*YOUR GOAL:*
Could you carry on the piece about Canada's 1972 Summit Series against the Soviet Union, picking up after its last sentence?

*TEXT SECTION:*
□ □ □ □ □

Forty years ago from Sunday, Canada suffered one of the greatest blows to its psyche it has ever endured. It lost a hockey game. Not just any game: a game that was supposed to re-establish Canada as the greatest hockey-playing country on the planet. The final score was 7-3, and the Soviet Union won. Four decades later, Canada, and the game of hockey itself, are still feeling the effects.

Of course, everyone knows that the game was the first in an eight-match series against the Soviet Union, and that Canada ultimately won the so-called Summit Series four games to three, with one tie. But as every second Hollywood screenplay informs us these days, it is through adversity that we truly get to know ourselves. The Canada-USSR series, played at the height of the Cold War, was seen by both sides as a chance to prove which country produced the best players. Canada had been the world's undisputed international hockey powerhouse up until the 1960s, when the Soviet Union methodically went about assembling a national all-star team that was amateur in name only. International hockey was limited to amateur players, so the USSR had little trouble defeating Canadian teams whose best players were in the NHL.

Team Canada was beyond confident that it would crush all comers with a team consisting of the NHL's best. Players, coaches and sportswriters alike predicted a sweep. So when the NHLers fell 7-3 in Game One to a fast, skilled and fit Soviet machine on Sept. 2, 1972, in the Montreal Forum, Canadians suddenly knew something about themselves, or at least their country, that had previously been inconceivable to them: They might not be the best. Four games later, when Team Canada was down 3-1-1 with three games to go, the inconceivable had become a harsh reality.

□ □ □ □ □

*SUPPLIED DATA:*
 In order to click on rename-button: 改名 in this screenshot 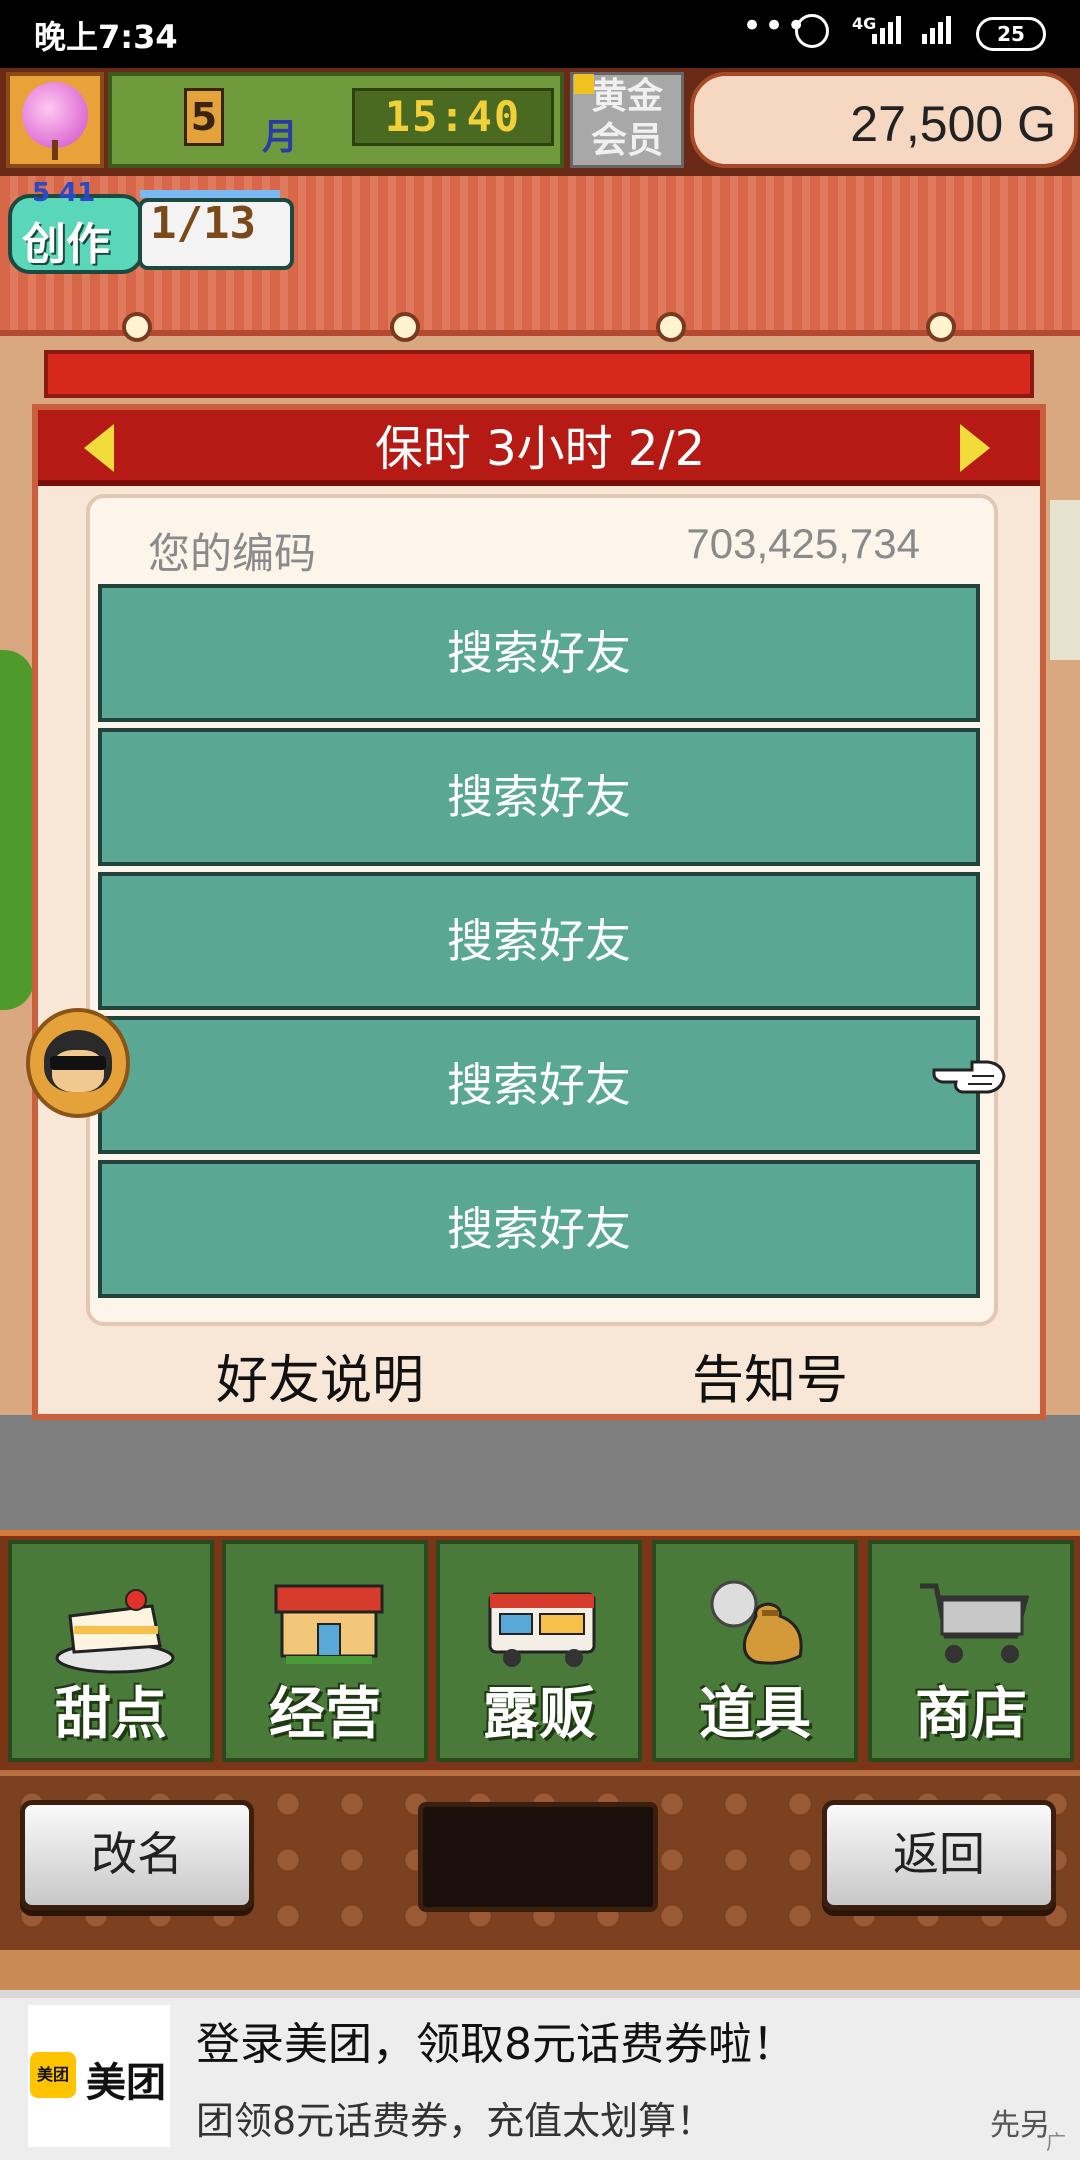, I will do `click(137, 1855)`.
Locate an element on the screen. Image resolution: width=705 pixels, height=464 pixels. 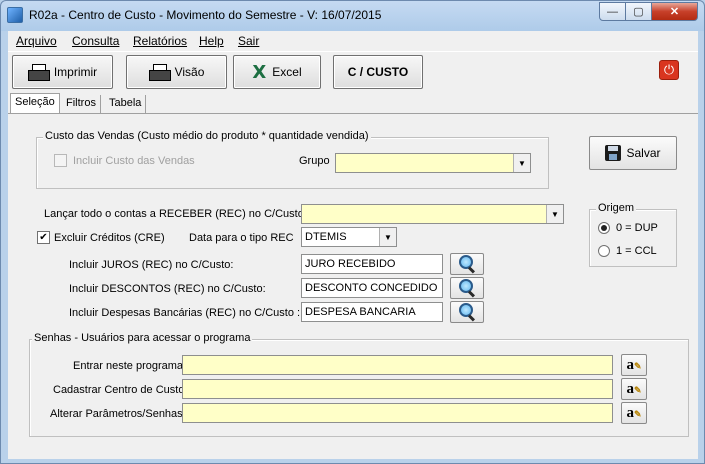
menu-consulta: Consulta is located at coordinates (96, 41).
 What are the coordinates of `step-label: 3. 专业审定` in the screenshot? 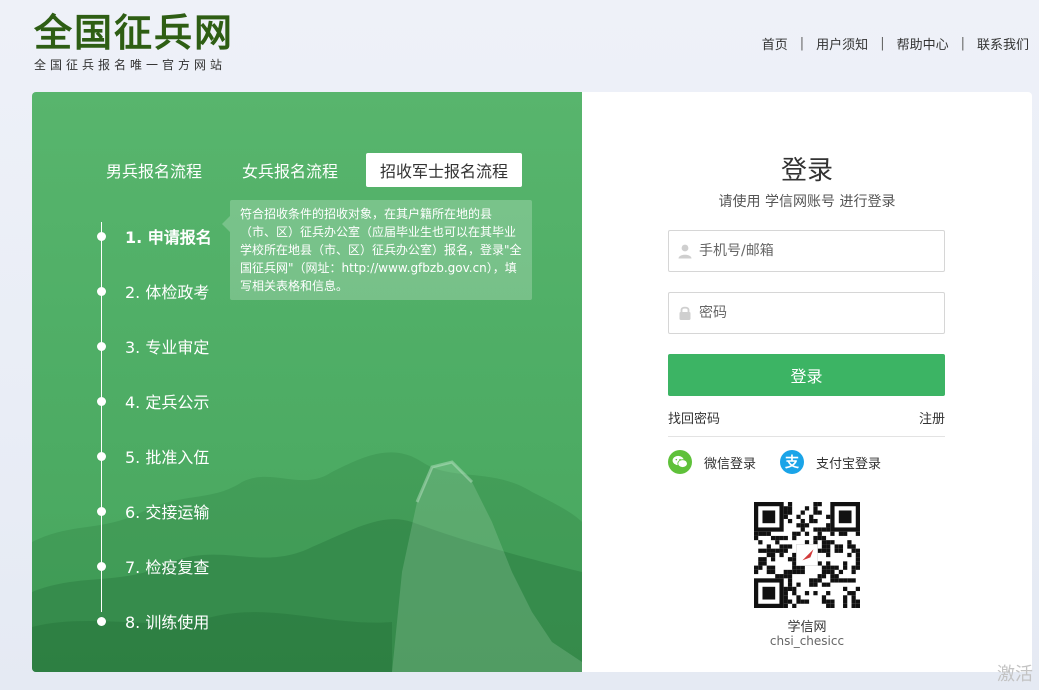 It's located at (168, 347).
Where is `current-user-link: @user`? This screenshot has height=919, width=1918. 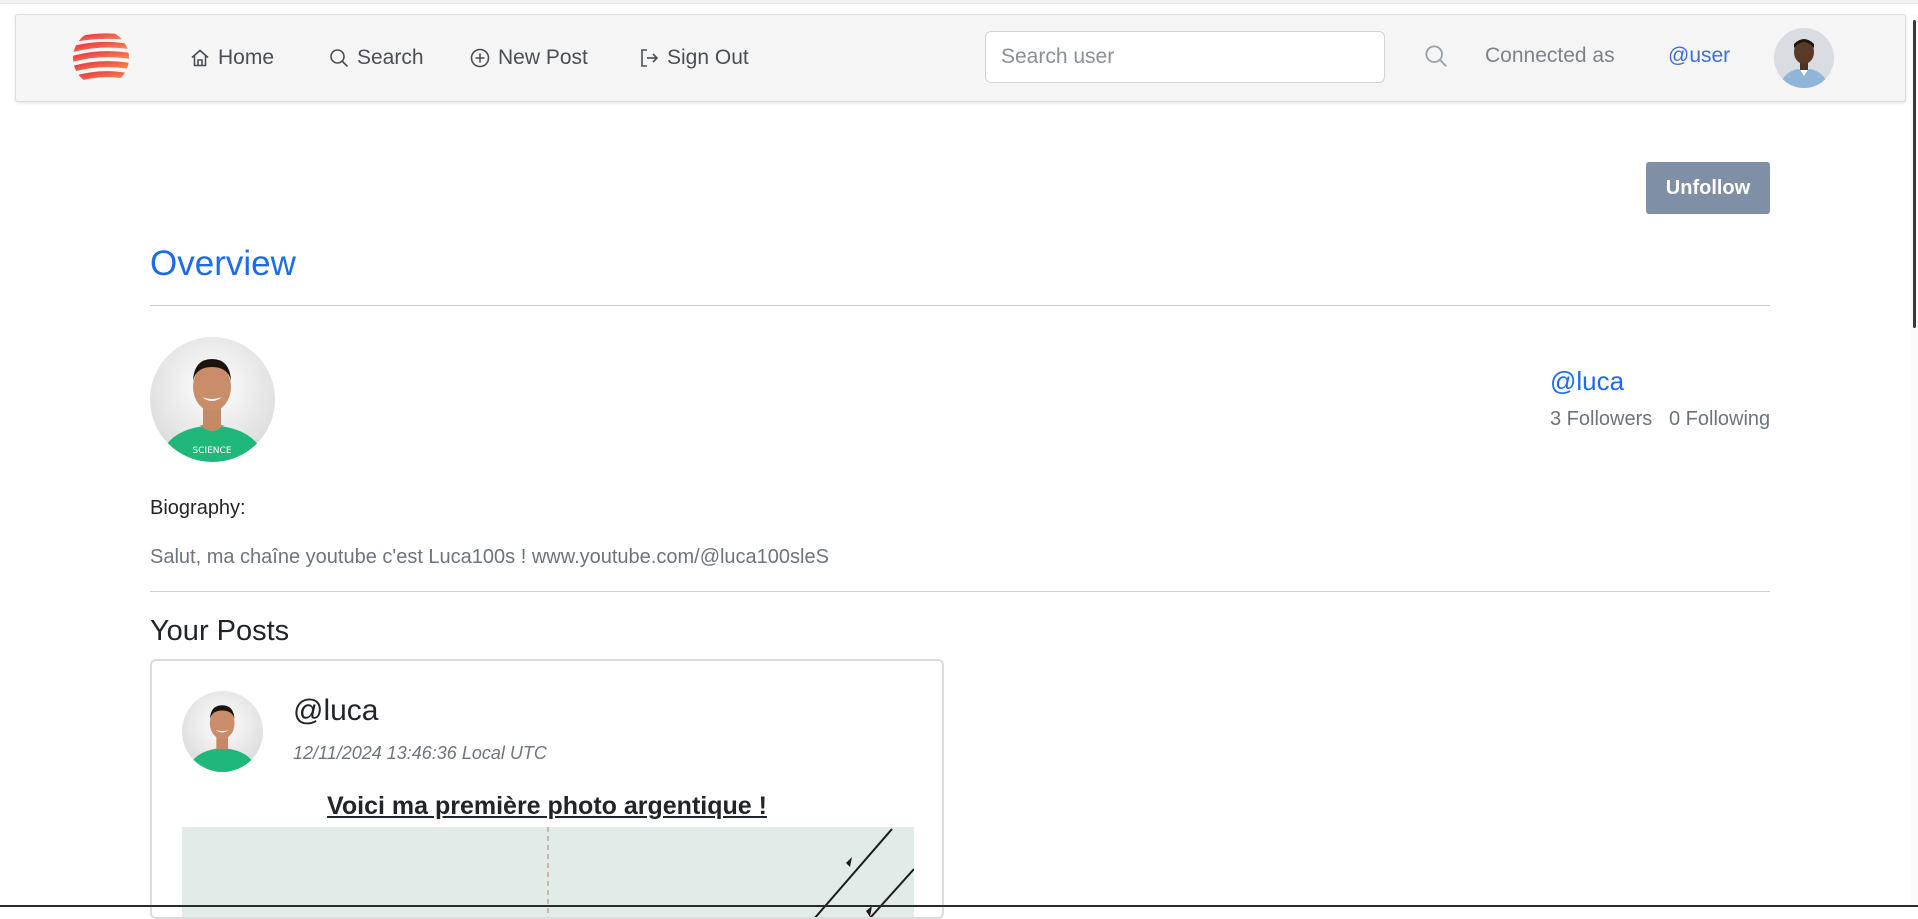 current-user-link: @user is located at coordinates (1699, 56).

□ □ □ □ □

*ANSWER TO THIS EXERCISE:*
Canada's players rallied and won the series thanks to their grit and skill. But 40 years later, the series outcome is so much more than the game tally. European players proved from that very first game they could compete with the best of the NHL, with the consequences that we all see today in the league's multinational makeup. International competition, from the annual world junior championships to the Winter Olympic Games, has been revived and has become one of the most popular sporting events in the world.

And, perhaps above all, Canadian hockey has evolved to where the best players and prospects are the big boys and men with the soft hands; the love children, so to speak, of Wayne Cashman and Valeri Kharlamov. Paul Henderson's famous series-winning goal in the final game repaired Canada's psyche, but that first loss on a hot September evening in Montreal 40 years ago is an equally indelible moment from the Summit Series.